Говоря откровенно, никакого “Штирлица” у советской разведки не было. К сожалению! Подобную “мечту” воплотил в жизнь автор, взяв для описания любимого теперь героя-разведчика черты многих и многих людей. Наша внешняя разведка тогда располагала в Германии группой Шульце-Бойзена в штабе ВВС, группами Харнака в министерстве экономики, Кукхова — в МИДе, Лемана — в гестапо. Это то, что касается СВР. А нашу военную разведку в Германии весьма успешно представляли Ильза Штебе и Шелия, работавшие в германском МИДе. Только кто про них сейчас знает?..»
Фриц Зиценберг владел довольно приметным в череде других усадеб коттеджем, буквально утопавшим в буйной растительности. Садовников у Зиценберга явно не водилось, и потому участок земли вокруг мрачного черного строения зарос до такой степени, что казалось, будто никто тут и не живет. Зато здесь водились здоровенные черные сторожевые псы, свободно перемещавшиеся вдоль невысокого забора. Они даже не лаяли, просто гремели цепями, как ночные привидения, и от одного этого хотелось обойти этот неприветливый дом стороной.
Однако Рыбин, заранее созвонившийся с хозяином коттеджа и условившийся с ним о визите, уверенно нажал кнопку на металлической дверце высокой калитки.
— Кто там? — спросил на немецком по-старчески дребезжащий голос из динамика.
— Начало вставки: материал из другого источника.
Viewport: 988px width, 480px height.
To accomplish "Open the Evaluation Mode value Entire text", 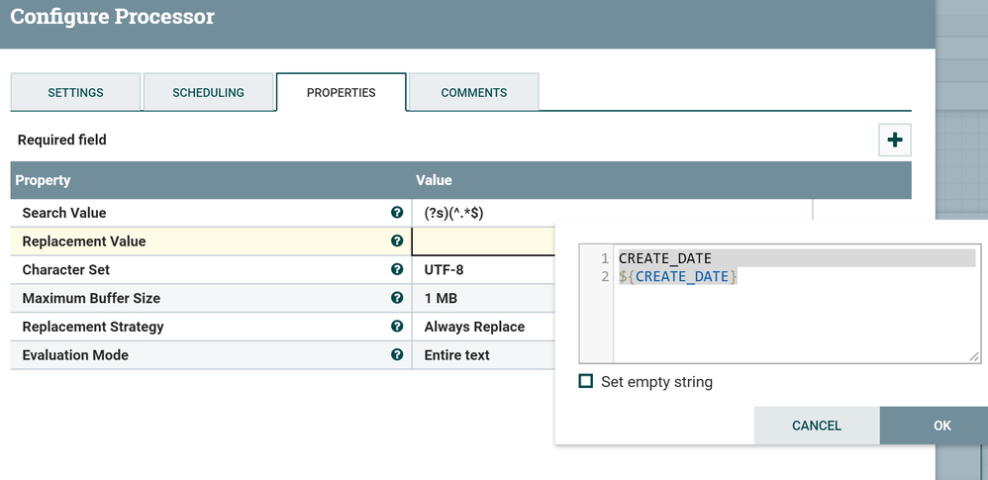I will point(456,355).
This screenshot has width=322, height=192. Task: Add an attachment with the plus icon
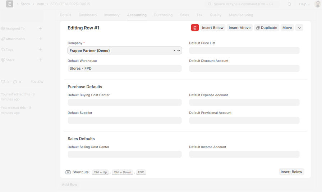click(x=40, y=39)
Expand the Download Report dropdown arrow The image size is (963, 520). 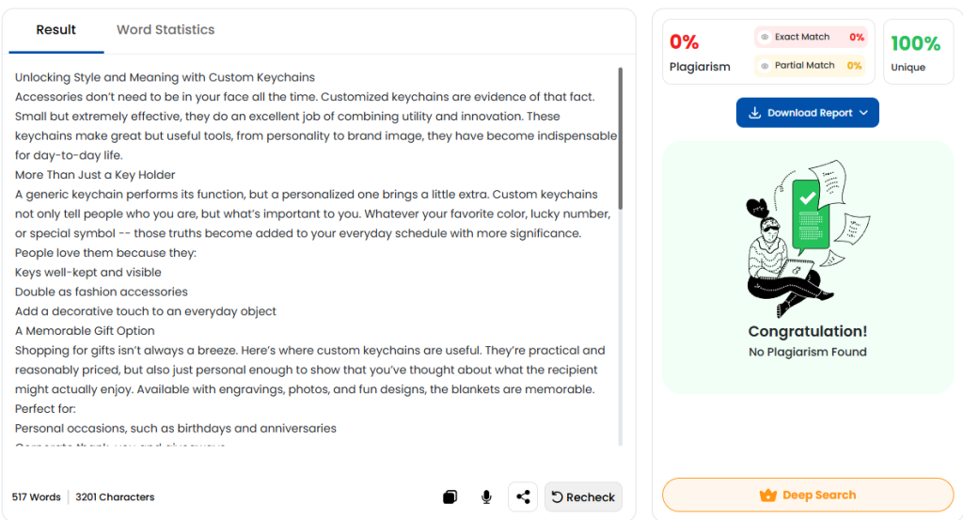click(863, 113)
— Моя фамилия Рыбин, — представился Владимир. — Мы с вами договаривались о встрече.
И только после этого калитка медленно открылась.
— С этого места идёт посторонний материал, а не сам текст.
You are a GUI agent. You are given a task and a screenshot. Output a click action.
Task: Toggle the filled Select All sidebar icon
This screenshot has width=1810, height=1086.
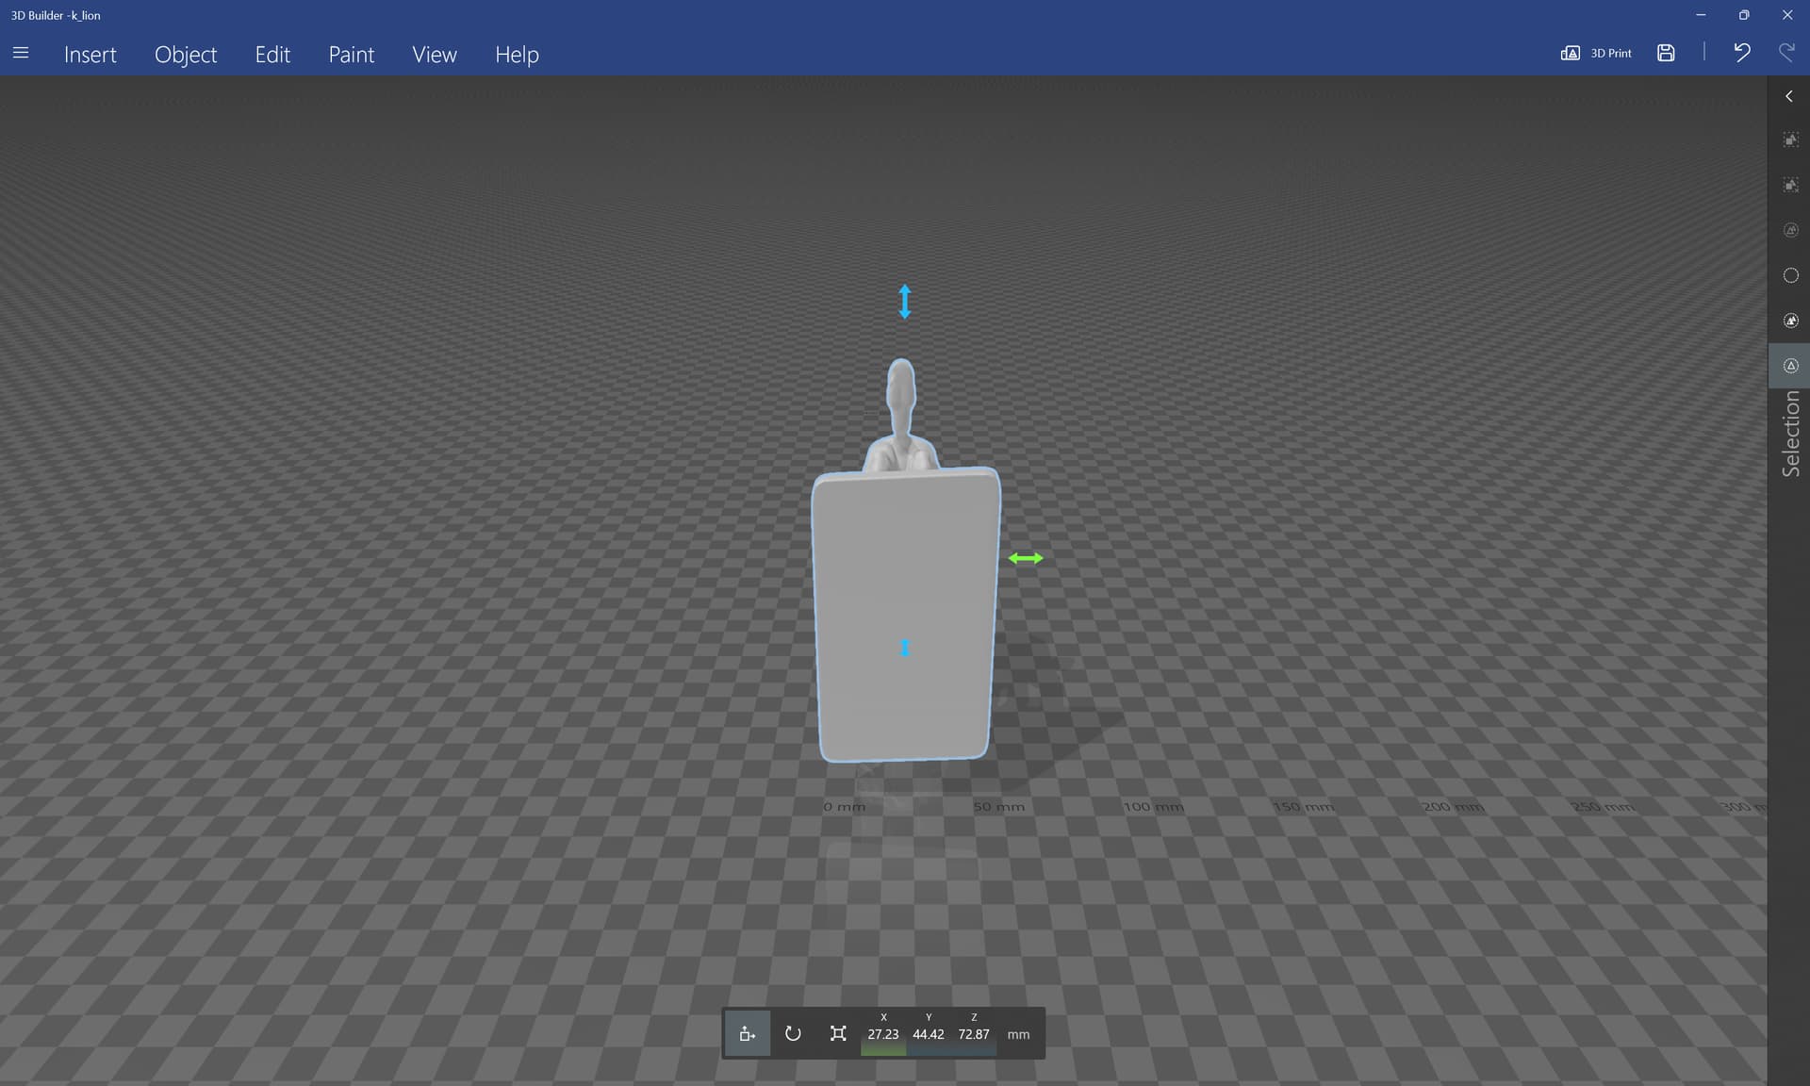click(x=1790, y=321)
Зиценберг оказался плешивым стариком лет под восемьдесят с маленькой головенкой и каким-то болезненно-алчным блеском в глазах, худым и желчным. Одет он был в до невозможности поношенный халат, чем сразу напомнил Рыбину образ Плюшкина из бессмертных «Мертвых душ» Гоголя.
— Про-о-ходите, — заикаясь, прокашлял старик. — Что это вы там г-говорили о с-смерти Юлика Сергеева? Он д-действительно умер? Очень ж-жаль. Ум-мирают еще д-довольно молодые люди, полные с-сил и т-творческих замыслов, а мы — с-старики — живем и з-здравствуем. А все п-почему? Опыт п-прожитых лет, знаете ли, помноженный на м-мудрость веков. Зачем п-повторять чужие ошибки? На чужих ошибках надо учиться. Даже если это касается жизни и с-смерти. Особенно если это касается жизни и с-смерти! — подчеркнул Зиценберг, так и не предложив гостю присесть.